Exercise description :: Look for "help" in the records and copy every line that has it.

(Collected data)
________________________________________

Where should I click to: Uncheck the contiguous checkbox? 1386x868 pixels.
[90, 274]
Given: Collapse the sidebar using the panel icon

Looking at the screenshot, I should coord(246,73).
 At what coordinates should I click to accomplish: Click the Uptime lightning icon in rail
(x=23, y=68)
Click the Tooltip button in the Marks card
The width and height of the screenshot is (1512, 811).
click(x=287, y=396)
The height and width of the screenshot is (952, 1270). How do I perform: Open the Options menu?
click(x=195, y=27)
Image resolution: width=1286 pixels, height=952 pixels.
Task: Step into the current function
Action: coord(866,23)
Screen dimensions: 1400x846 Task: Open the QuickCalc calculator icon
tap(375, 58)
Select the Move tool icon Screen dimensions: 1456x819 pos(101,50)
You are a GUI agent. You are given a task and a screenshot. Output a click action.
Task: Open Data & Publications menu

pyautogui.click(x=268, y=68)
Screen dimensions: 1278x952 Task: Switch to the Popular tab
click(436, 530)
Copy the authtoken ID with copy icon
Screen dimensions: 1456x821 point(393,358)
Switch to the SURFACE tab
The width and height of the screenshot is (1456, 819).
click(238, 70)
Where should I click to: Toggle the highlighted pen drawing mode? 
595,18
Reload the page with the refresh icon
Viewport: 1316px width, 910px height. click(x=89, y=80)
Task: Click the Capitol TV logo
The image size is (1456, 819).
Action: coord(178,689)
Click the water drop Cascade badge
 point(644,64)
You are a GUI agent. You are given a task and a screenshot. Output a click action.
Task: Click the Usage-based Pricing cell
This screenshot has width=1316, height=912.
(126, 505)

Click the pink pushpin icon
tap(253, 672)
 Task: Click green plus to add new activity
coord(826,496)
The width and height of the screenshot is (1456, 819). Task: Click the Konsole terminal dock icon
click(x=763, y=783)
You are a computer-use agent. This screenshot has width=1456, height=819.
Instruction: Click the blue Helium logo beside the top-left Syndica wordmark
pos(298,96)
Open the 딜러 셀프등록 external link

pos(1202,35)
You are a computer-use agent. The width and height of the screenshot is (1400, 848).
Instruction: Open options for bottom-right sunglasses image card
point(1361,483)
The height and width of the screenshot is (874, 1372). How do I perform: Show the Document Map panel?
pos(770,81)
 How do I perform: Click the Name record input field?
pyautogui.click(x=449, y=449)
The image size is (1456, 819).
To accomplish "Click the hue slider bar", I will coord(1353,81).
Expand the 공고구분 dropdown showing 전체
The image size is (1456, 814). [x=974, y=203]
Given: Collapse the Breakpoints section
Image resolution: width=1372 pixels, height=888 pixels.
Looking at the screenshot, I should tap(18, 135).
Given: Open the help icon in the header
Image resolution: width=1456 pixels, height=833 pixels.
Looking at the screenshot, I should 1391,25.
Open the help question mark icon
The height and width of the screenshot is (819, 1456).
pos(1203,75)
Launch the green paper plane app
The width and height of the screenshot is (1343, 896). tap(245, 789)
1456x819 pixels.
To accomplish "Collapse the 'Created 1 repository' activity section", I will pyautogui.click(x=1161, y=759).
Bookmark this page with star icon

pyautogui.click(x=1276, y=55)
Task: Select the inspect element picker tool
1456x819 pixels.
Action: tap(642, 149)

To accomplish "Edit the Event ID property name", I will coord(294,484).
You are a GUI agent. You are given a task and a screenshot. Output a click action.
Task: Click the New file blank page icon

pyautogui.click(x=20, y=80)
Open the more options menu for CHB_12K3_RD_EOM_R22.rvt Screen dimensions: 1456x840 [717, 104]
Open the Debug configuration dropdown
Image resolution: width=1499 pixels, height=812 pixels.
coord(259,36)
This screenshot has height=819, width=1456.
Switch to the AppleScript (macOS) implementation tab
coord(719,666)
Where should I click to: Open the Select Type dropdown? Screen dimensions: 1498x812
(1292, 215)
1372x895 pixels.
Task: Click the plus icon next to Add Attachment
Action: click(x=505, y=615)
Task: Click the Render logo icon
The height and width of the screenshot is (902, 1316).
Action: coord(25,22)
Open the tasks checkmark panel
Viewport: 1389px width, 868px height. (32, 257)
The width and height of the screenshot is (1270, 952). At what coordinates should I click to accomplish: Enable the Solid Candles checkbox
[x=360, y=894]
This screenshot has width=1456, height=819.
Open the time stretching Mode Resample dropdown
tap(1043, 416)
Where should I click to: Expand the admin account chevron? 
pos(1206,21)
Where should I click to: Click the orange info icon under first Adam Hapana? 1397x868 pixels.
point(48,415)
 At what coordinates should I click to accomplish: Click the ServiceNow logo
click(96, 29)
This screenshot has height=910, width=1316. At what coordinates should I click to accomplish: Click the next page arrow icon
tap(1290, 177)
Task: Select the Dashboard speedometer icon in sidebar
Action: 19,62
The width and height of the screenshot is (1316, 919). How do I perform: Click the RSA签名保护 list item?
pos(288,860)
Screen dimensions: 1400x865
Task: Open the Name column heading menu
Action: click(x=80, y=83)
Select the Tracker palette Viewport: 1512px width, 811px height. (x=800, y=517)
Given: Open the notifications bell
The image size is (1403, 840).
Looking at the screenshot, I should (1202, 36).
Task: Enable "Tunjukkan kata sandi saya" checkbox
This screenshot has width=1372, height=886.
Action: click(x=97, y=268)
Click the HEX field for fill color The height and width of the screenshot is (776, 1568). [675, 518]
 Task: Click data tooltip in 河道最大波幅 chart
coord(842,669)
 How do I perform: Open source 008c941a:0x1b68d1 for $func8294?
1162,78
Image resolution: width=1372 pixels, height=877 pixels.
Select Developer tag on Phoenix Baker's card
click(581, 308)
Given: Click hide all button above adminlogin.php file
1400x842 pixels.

________________________________________

Final answer ::
Given: Open the help icon in the header
Open the help question mark icon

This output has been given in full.